Like the YGSP, EUROFAN therefore involved a wide variety of institutions. There was considerable continuity between the participants in the YGSP and EUROFAN, and consequently it involved a set of laboratories working on the cell biology, molecular biology and biochemistry of yeast. This approach reflected a continued perception of the value of these large-scale networked projects for the research endeavours of these laboratories, and the advantages of coordinating such laboratories in a network for further genomic analysis.²⁵ In this way, the model of functional analysis was conceived as a means of contributing material towards the further investigation of genes, rather than it being intended to transform the basis of “normal” yeast biology.²⁶ Indeed, all but two of the 21 participating laboratories in EUROFAN had also been involved in the YGSP; roughly a quarter of the members of that prior effort took part in EUROFAN.²⁷ The creation of a curated resource in the form of a mutant collection as well as the ongoing annotation of the reference genome was attractive to the EC, but also meshed explicitly with the imperative to add more resources to the toolkit of yeast as a eukaryotic model organism.

The project was labelled as systematic (in the adjectival sense) rather than comprehensive. This is because only some of the sequences that were potentially thought to contain protein-coding genes were investigated. The work included an assessment of Open Reading Frames (ORFs) identified in the reference genome sequencing.
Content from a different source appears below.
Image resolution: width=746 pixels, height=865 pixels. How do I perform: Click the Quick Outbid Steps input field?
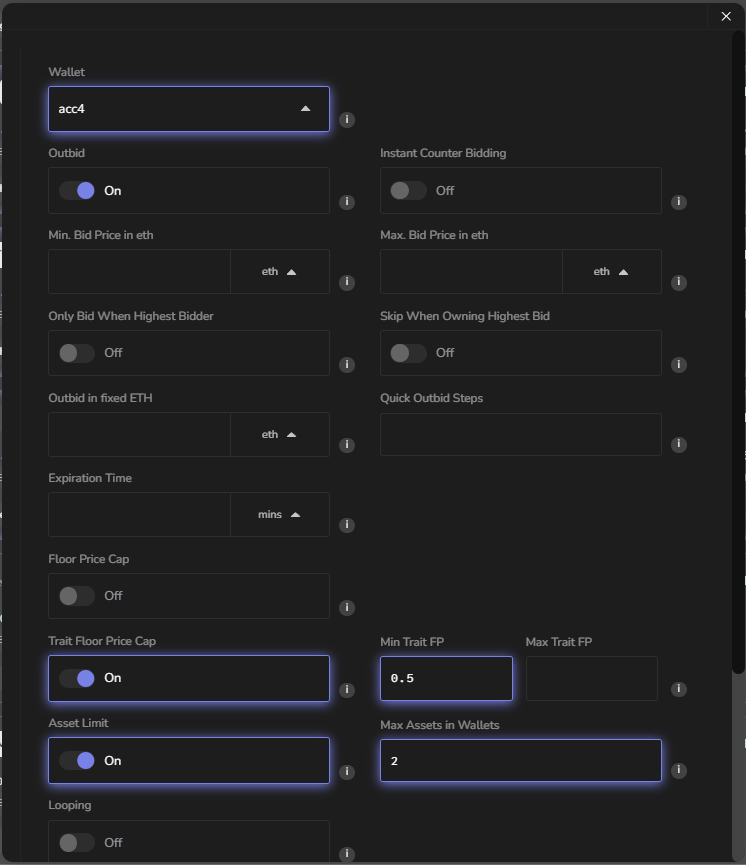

ORFs are DNA sequences between the start and stop codons that begin and terminate the initial transcription of DNA into messenger RNA. A workflow determined which of these ORFs would undergo successive forms of “increasingly specific” functional analysis. As a result, only a portion of the total of ORFs and genes identified through the initial sequencing and structural annotation of the reference genome were fully functionally characterised.
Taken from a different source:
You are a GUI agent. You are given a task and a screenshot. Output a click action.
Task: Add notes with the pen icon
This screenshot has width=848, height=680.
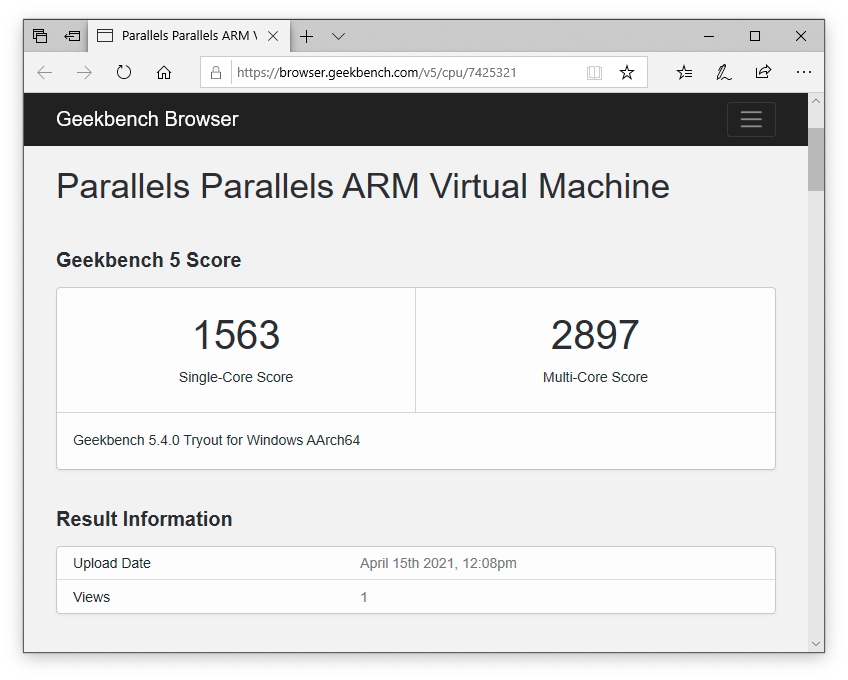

The functional analysis commenced with deletions of specific ORFs through the design of constructs—known as ‘gene replacement cassettes’—and their insertion into yeast DNA. These gene replacement cassettes contained a gene (kanMX) that conferred resistance to the fungicidal chemical geneticin. The application of the said antifungal agent—geneticin—thus yielded only the yeast that had integrated the cassette into its DNA and therefore had suffered the deletion of the ORF. This method was developed in the midst of the YGSP by Peter Philippsen—the coordinator of the sequencing of chromosome XIV of S. cerevisiae—and Achim Wach at Biozentrum (Wach et al., 1994). By observing and measuring the impact of the successful deletion of a specific ORF on the organism, researchers could infer the functional role that it played in yeast, for instance whether the deleted ORF was part of a protein-coding gene.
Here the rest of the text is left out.